(Data)
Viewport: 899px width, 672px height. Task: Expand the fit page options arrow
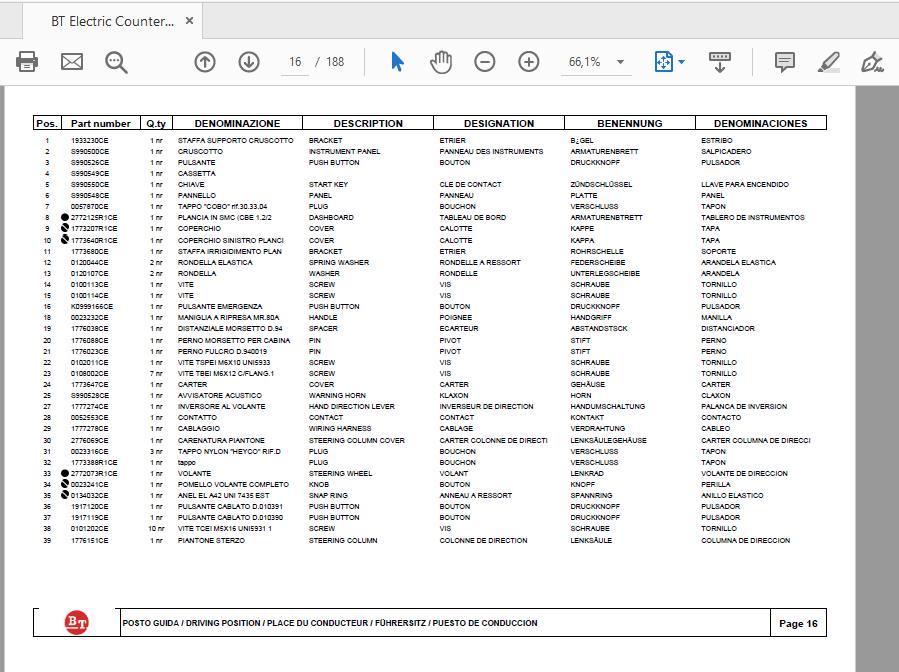(x=681, y=61)

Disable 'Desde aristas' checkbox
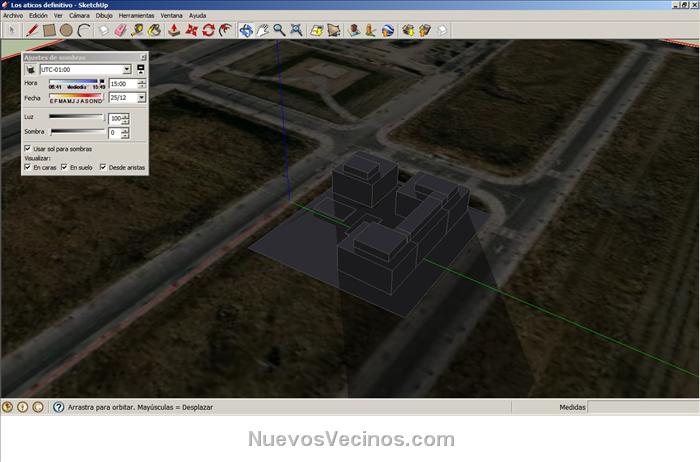point(102,167)
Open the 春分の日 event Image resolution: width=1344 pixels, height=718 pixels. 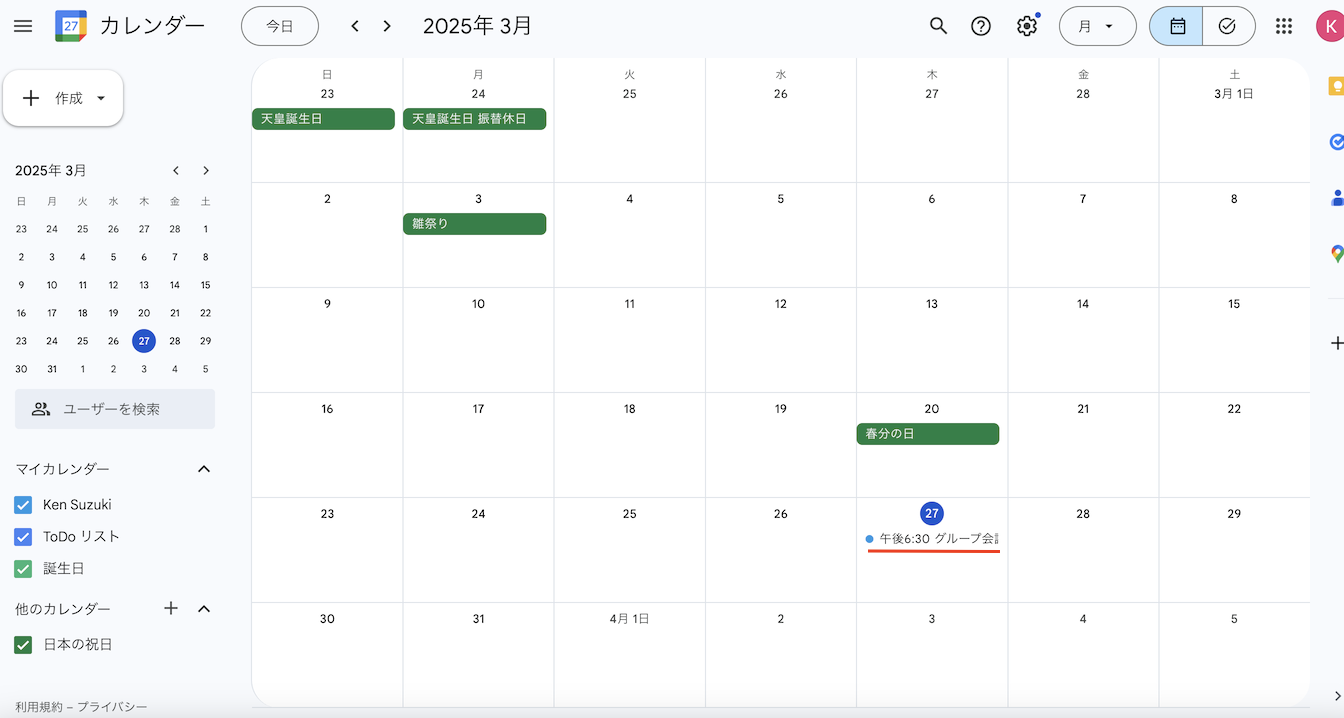(928, 434)
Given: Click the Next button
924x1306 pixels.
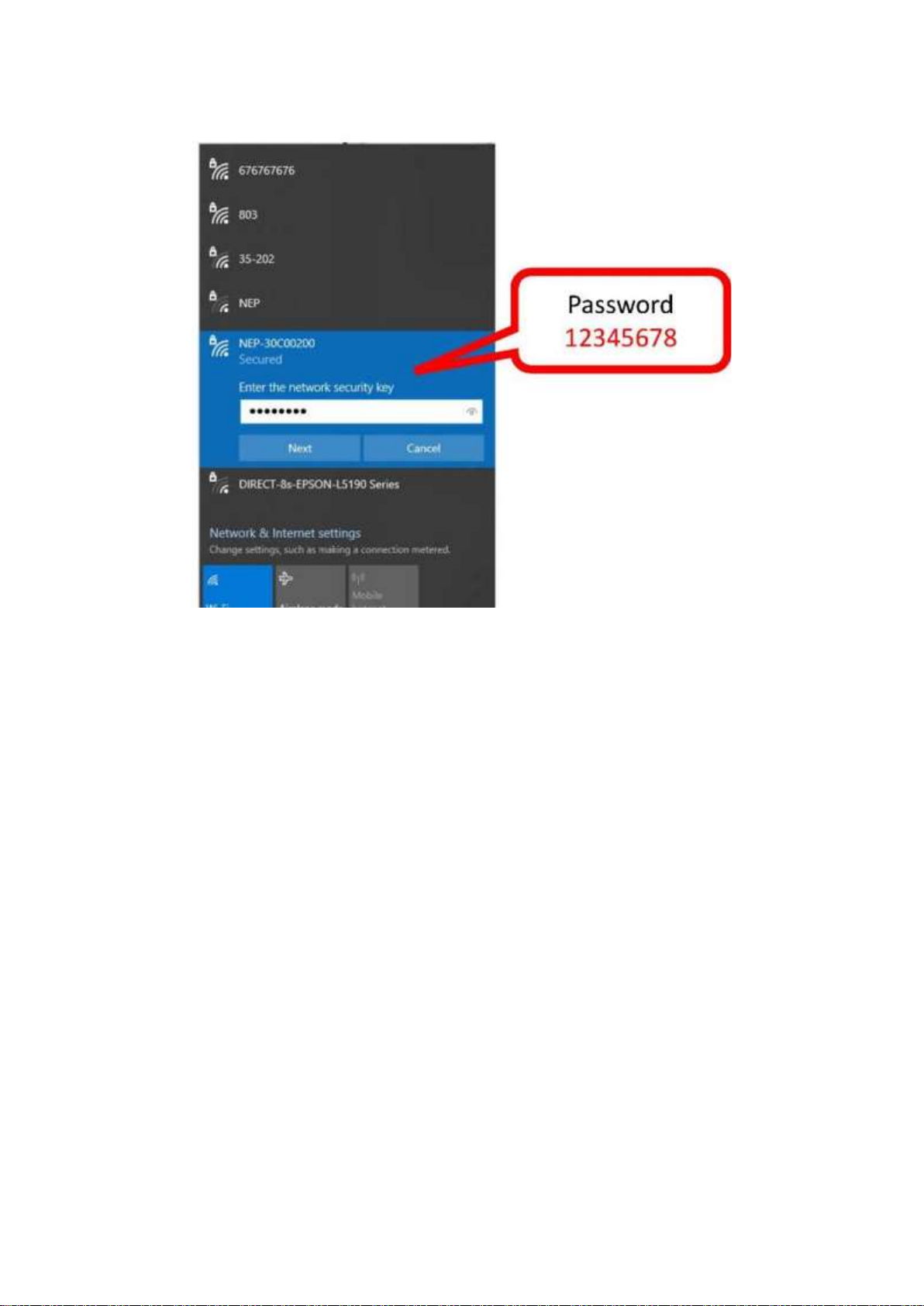Looking at the screenshot, I should 299,448.
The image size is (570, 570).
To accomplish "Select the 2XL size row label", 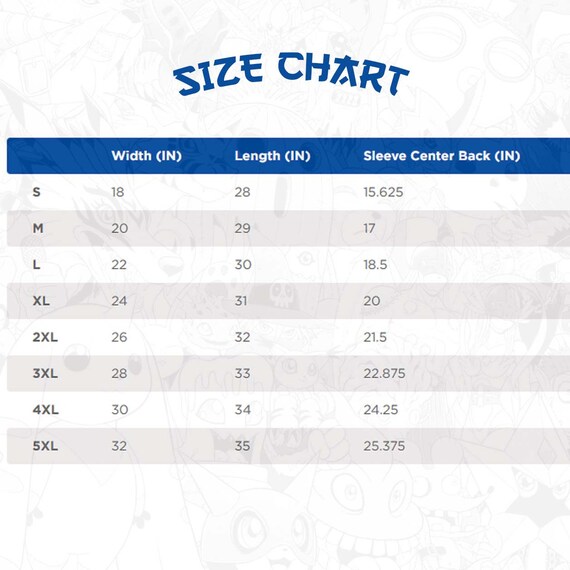I will click(45, 337).
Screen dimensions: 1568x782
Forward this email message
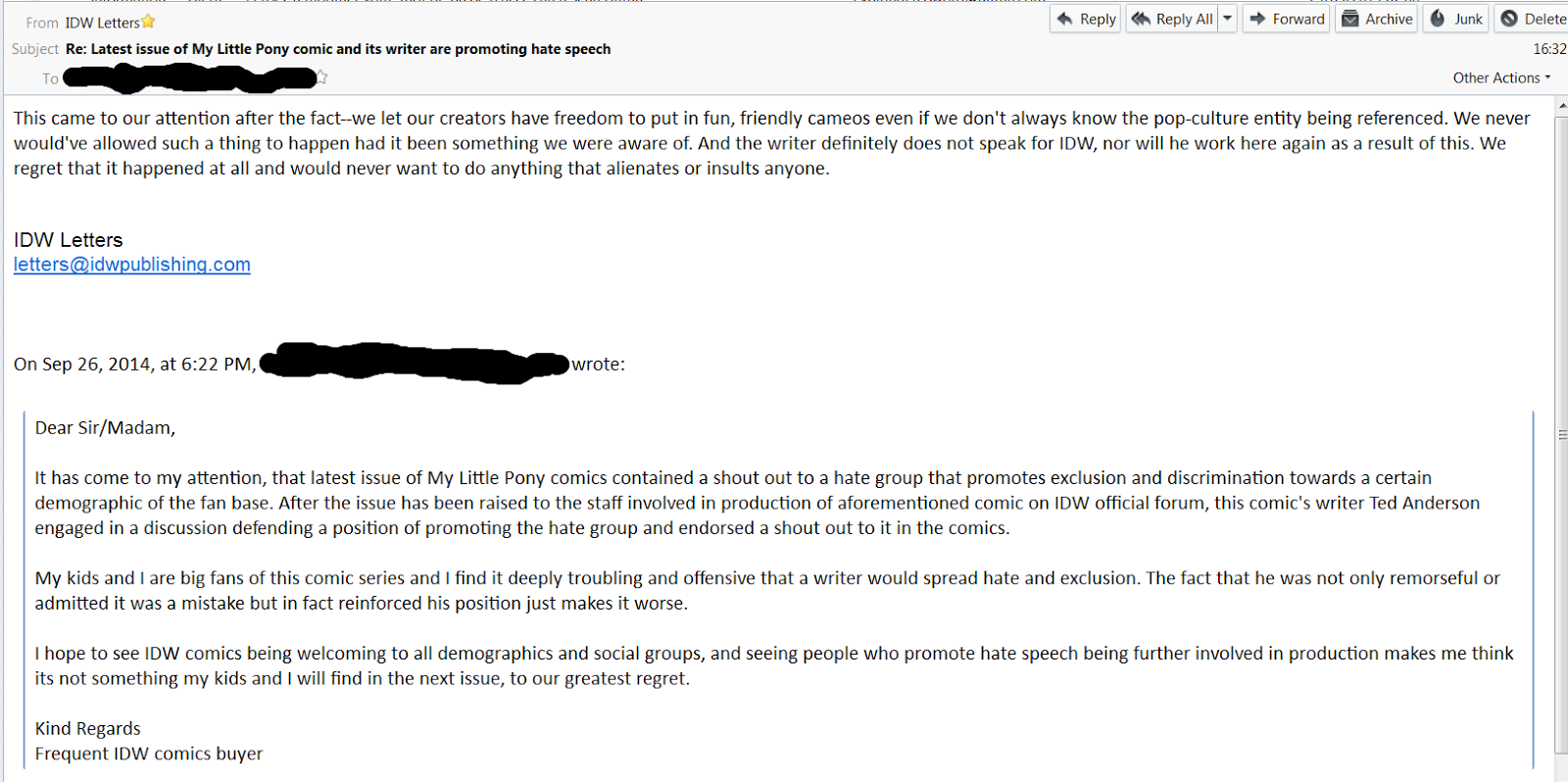tap(1287, 19)
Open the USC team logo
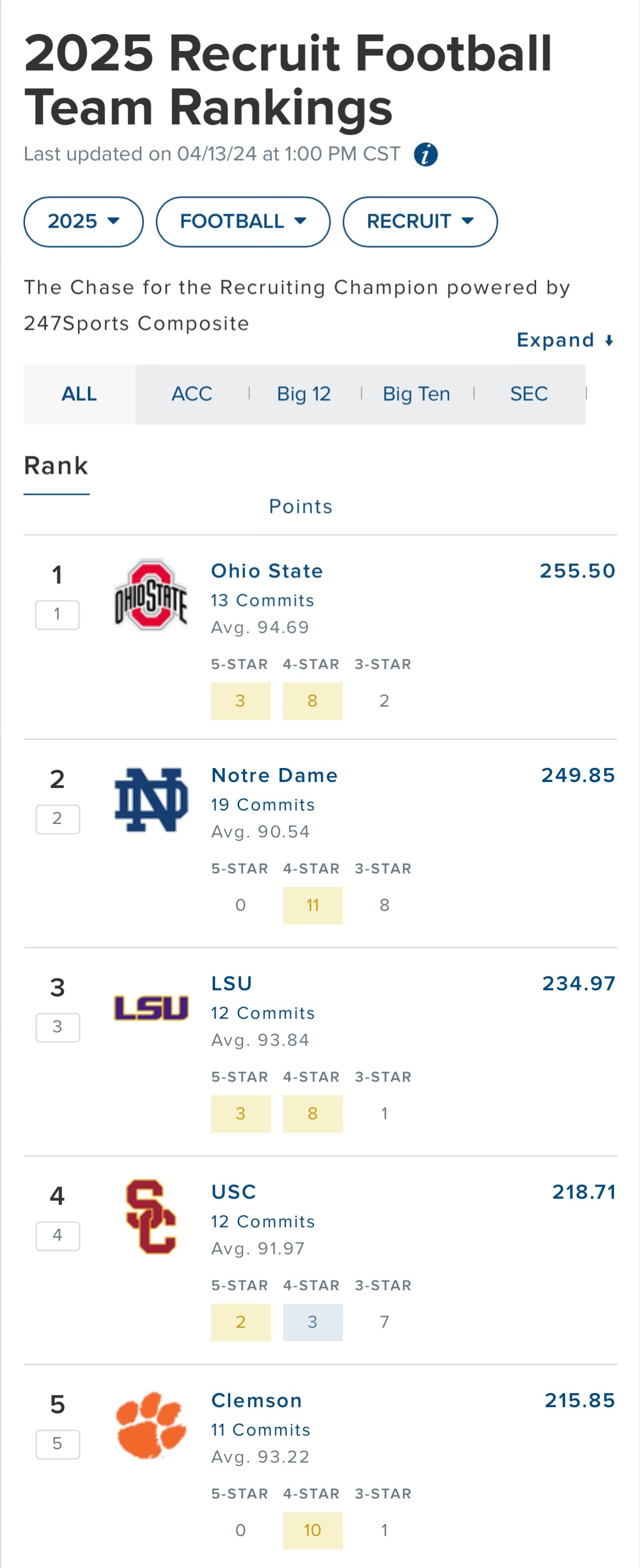Screen dimensions: 640x1568 tap(151, 1216)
(End Data)
# Task statement
Quote exactly, and only, the lines from the line containing "Forward this email message" through the final line of the records above, both included, omitting any pictures.

# Expected output
Forward this email message
tap(1287, 19)
Open the USC team logo
Screen dimensions: 640x1568 tap(151, 1216)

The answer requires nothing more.